AA Ireland's Conor Faughnan with one of the new signs.
Niall O'Connor

Niall O'Connor

Thousands of 80kmh speed signs across the country are to be replaced with a black and white alternative which does not contain a numeral.

The signs signify that motorists will be expected to use their own judgment in relation to speed without exceeding a limit of 80kmh.

The new signs will have a black circle with a diagonal line, similar to those used in Ireland before 2004. However, they do not denote a change in the speed limit.

Transport Minister Leo Varadkar said the decision is being taken because the 80kmh signs can send out the "wrong message".

The 80kmh signs flagged for removal are situated along narrow country roads, according to a report carried out by the Speed Limits Review Group.

The cost of the changes is not finalised because the number of signs set to be taken down has yet to be established. However AA Ireland last night said it is estimated to be thousands of euro.

Mr Varadkar: "Speed limits need to be sensible. And they also need to be obeyed. Speed is the major cause of injuries and deaths on our road.

"Around next summer they will start seeing the appearance of new black and white signs around boreens and narrower roads."

Meanwhile, the report has recommended the setting up of a system which will allow members of the public to lodge appeals against speed limits.

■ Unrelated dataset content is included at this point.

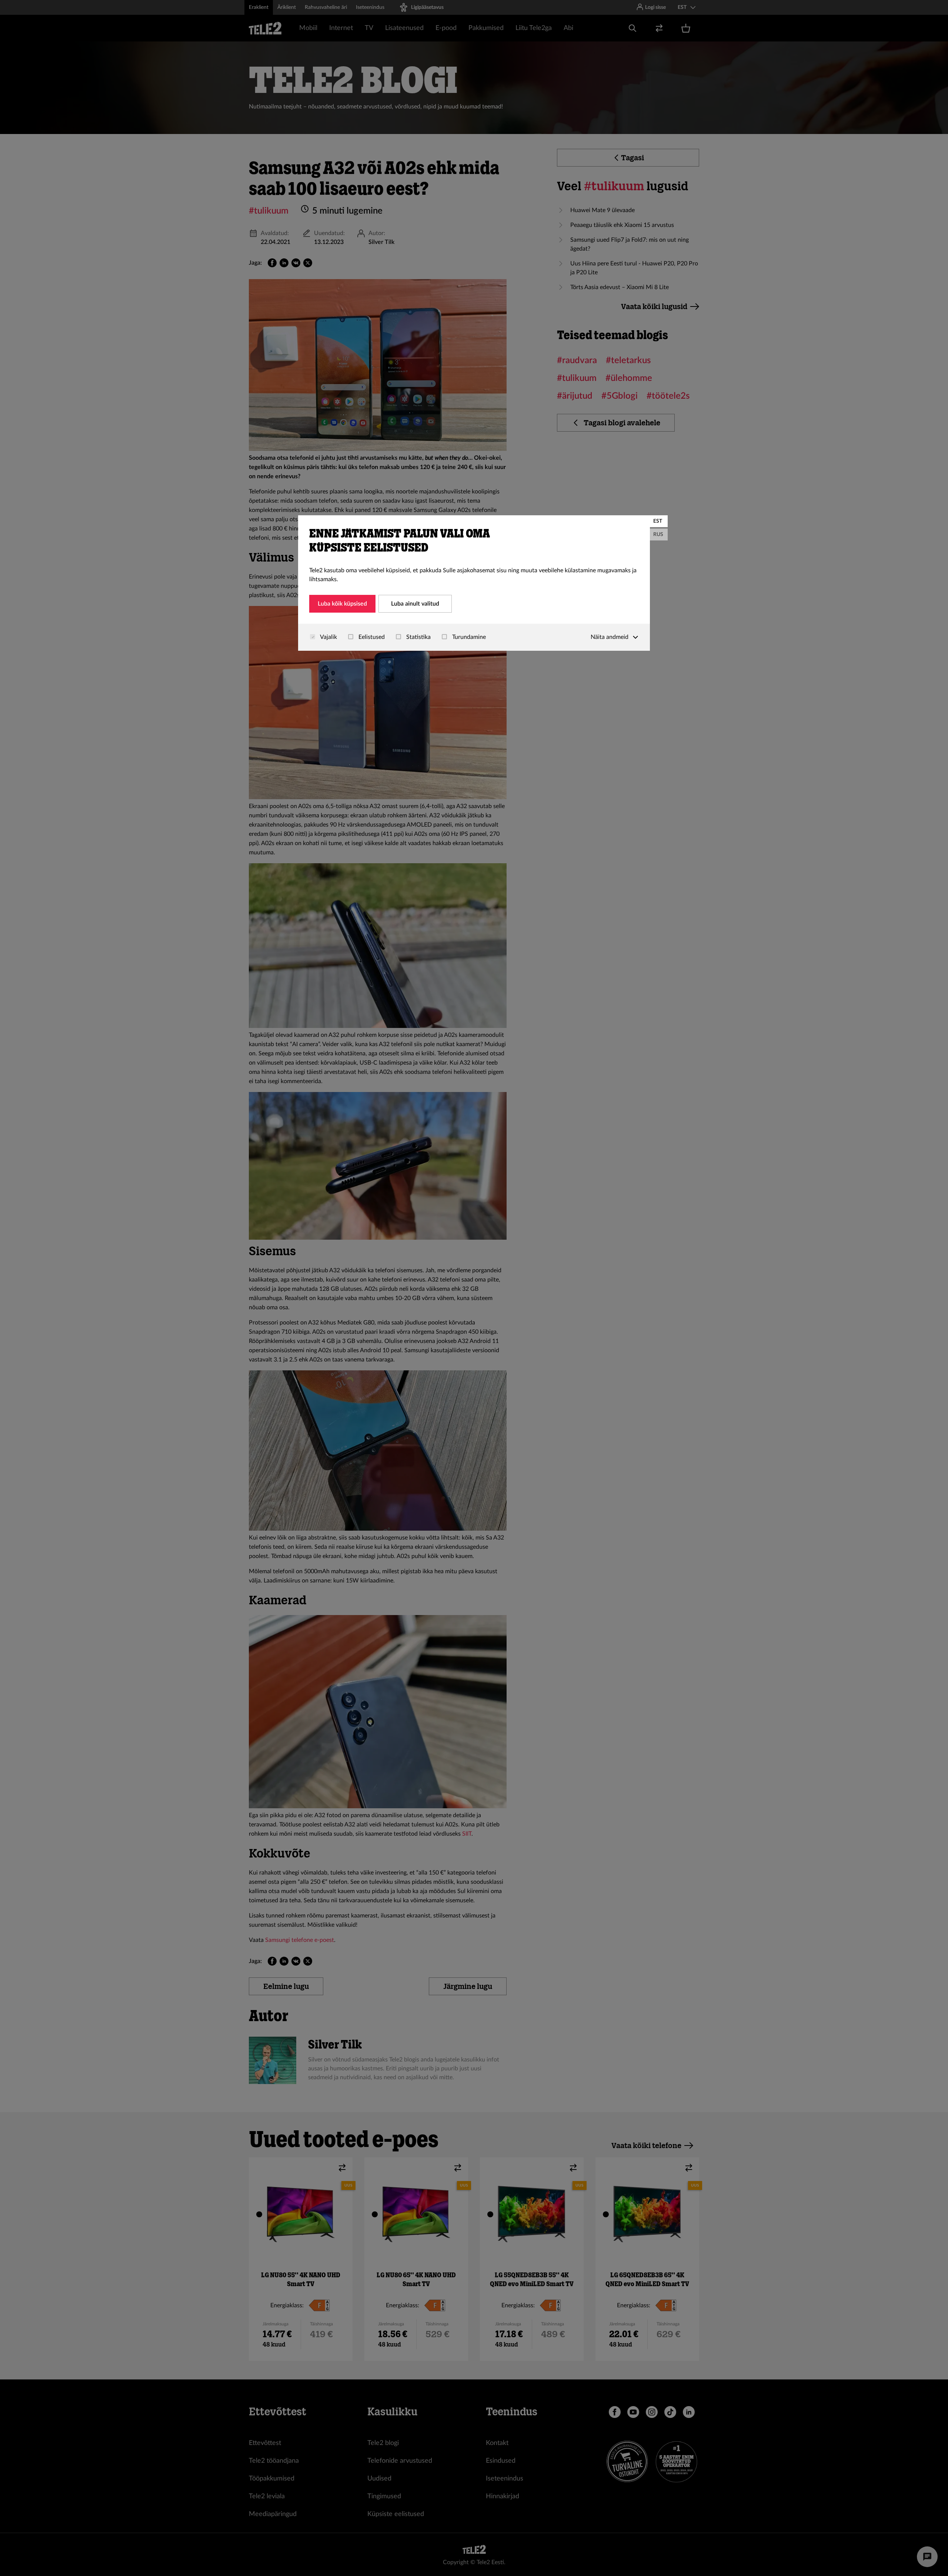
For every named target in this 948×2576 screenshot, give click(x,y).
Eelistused (371, 637)
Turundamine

And an independent body will examine the decisions by local authorities in relation to appeals.

Conor Faughnan of AA Ireland said he believed the appeals system is "really important" for the public. "It will give motorists a proper voice in the setting of speed limits."


Mr Varadkar said he intends to draft legislation that is necessary to underpin the appeals mechanism. Further measures set to come in over the next two years include:

* The setting up of an audit process of all speed limits every five years.

* The removal of so-called 'silly signs' which may encourage inappropriate speeds.

* The introduction of "more effective" limits at road works.

* Motorists will be given the option of having an in-car speed warning from their satnav.